Problem to solve:
Extract every line between the one with "Viewport: 1024px width, 609px height." and the end of the entries, both included, word for word and free of pictures.

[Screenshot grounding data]
Start of Block
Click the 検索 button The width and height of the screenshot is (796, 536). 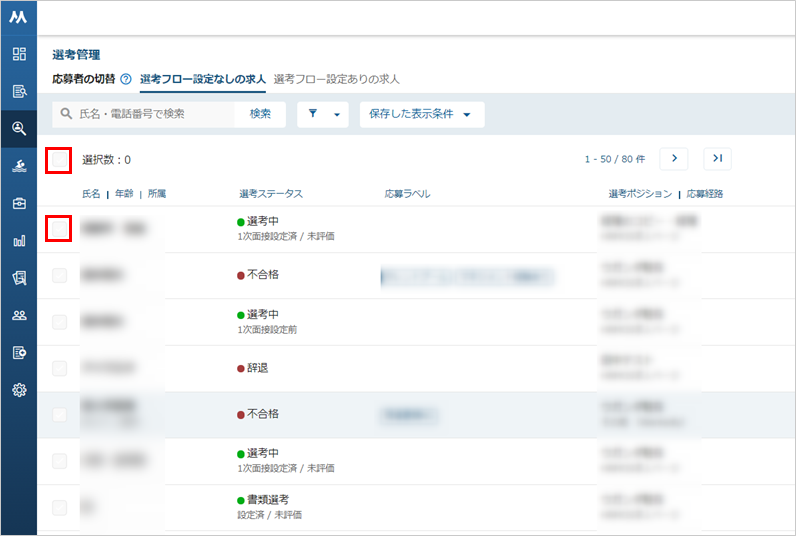point(260,114)
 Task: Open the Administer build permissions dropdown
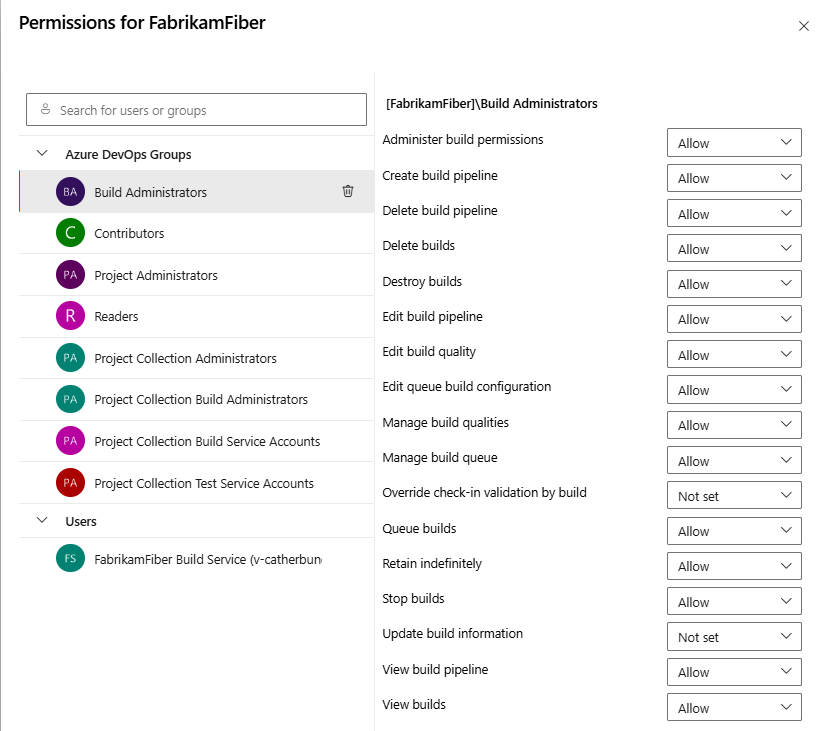[734, 142]
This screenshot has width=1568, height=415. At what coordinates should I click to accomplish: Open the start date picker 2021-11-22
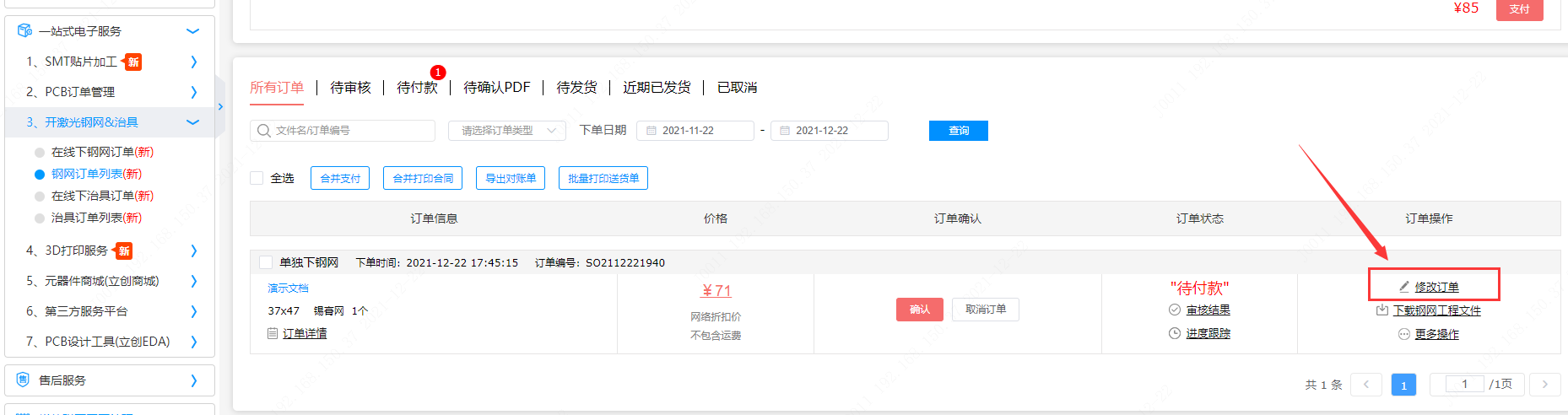point(695,131)
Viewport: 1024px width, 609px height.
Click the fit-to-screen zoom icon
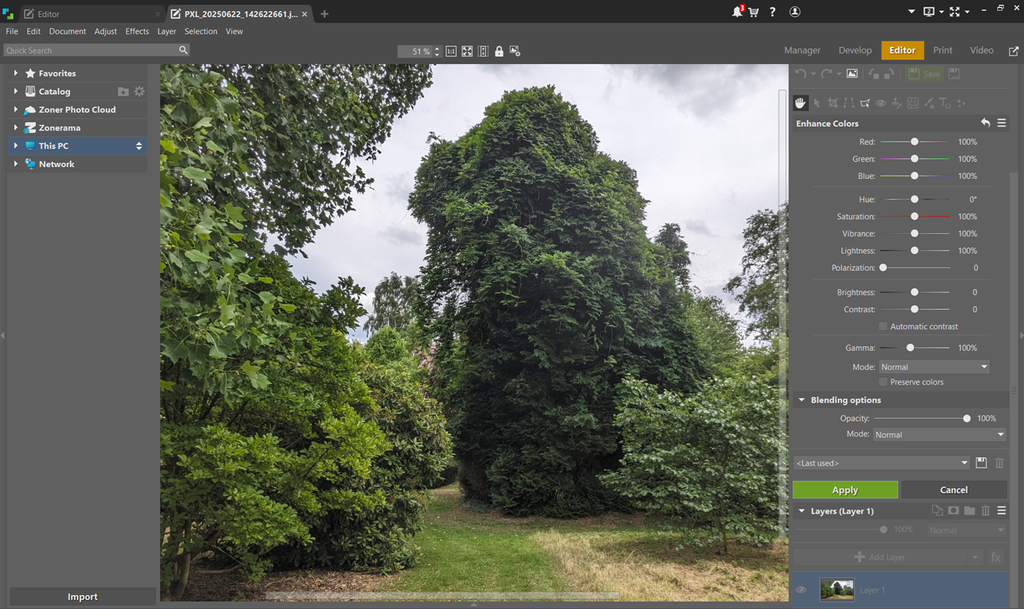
End of Block
Answer to this exercise:
Viewport: 1024px width, 609px height.
Click the fit-to-screen zoom icon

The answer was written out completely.